Pratiques sexuelles : licences médiatiques

par Patrick Lemaire,

Face à un sujet "vendeur", la rigueur scientifique a peu de poids.

La vie sexuelle en France est l’émoustillant titre d’un livre de la sociologue Janine Mossuz-Lavau auquel les médias ont fait une conséquente publicité en mars 2002. "Le Monde, L’Express, Libération, Elle, France Soir lui ont même consacré tout ou partie de leur une", tandis que l’auteur était invitée à l’ "émission littéraire" de Guillaume Durand sur France 2 le 7 mars, rapporte Le Canard enchaîné ("La vie textuelle de Janine M., sociologue", 13 mars 2002).

"Sur le vécu sexuel des gens comme vous et moi, d’un point de vue sociologique, la vérité n’était pas dite", confiait à Elle Mme Mossuz-Lavau, citée par Le Canard. La directrice de recherche au CNRS indique qu’elle a travaillé à partir d’un "échantillon non pas représentatif, mais significatif car il respecte la plus grande diversité possible des profils socio-démographiques et sexuels des hommes et des femmes qui le composent".

En fait, la chercheuse a travaillé sur un échantillon de... 70 personnes. Ce qui signifie que les informations recueillies lors de ces entretiens n’ont guère de signification pour le reste de la population.

Cela n’empêche pas Mme Mossuz-Lavau de donner à ses conclusions la valeur de généralités : "les homosexuels se sentent désormais acceptés" ; "de plus en plus de jeunes mariées enterrent leur vie de jeune fille en louant les services d’un strip-teaser" ; "dans les milieux les plus modestes, c’est à l’homme de prendre l’initiative", cite le Canard. Une escroquerie intellectuelle perpétrée avec la complicité de journaux comme le Monde, qui, le 2 mars, accorde à ces travaux une page entière ainsi que sa une, sous le titre (manchette) : "la diversité des pratiques sexuelles des Français".

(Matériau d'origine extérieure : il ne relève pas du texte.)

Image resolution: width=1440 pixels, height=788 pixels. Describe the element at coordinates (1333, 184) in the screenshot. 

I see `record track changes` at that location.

L’association Pénombre revient longuement sur cette manipulation dans un article plein d’esprit de Pierre V. Tournier paru en juillet 2002. Il relève dans Le Monde d’autres affirmations généralisatrices.
"Dès l’adolescence, les filles sont beaucoup moins adeptes [de la masturbation] que les garçons. Et ce décalage perdure tout au long de la vie. [...] Pour nombre de femmes, la sexualité n’a de sens que dans la relation."
"Il est assez rare que les filles disent avoir eu du plaisir la première fois. [...] Le déroulé de l’acte sexuel, lui, est apparu assez invariable, quelles que soient les sexualités (hétérosexuelles ou homosexuelles) et les générations. [...]. La fellation est monnaie courante (sic) dans la partie jeune et jeune-mûre de la population [...]".

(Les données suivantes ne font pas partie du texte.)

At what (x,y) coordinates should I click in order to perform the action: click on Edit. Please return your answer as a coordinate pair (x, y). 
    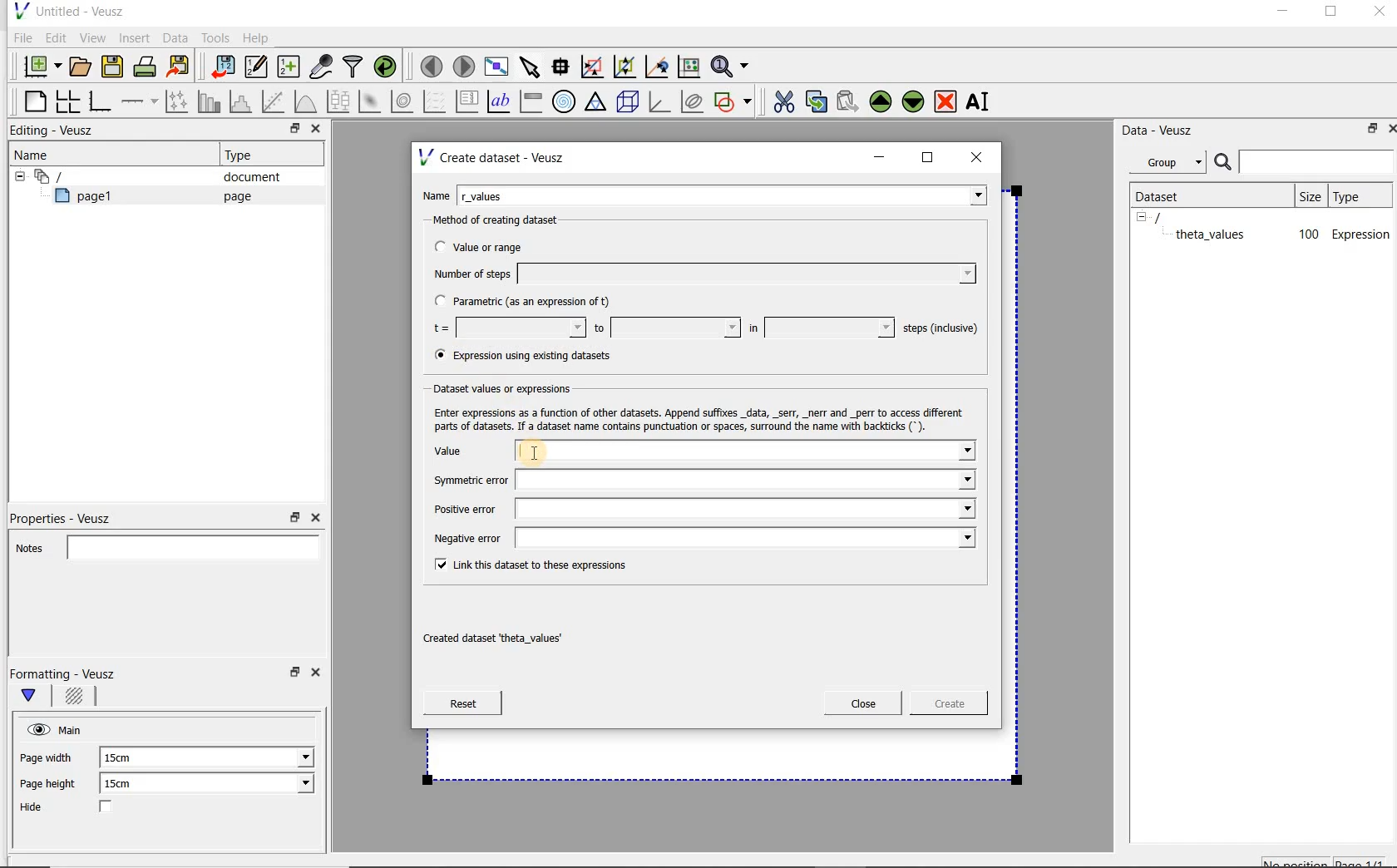
    Looking at the image, I should click on (55, 38).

"Que penser d’un recours aux expressions suivantes ? poursuit Pierre V. Tournier : "beaucoup moins", "nombre de femmes", "il est assez rare", "assez invariable", "monnaie courante", "semblent progresser, tout en demeurant tres marginale", "bon nombre de femmes", "la plupart des hommes", "dans leur grande majorité", "pour un grand nombre de jeunes femmes" [...] ?"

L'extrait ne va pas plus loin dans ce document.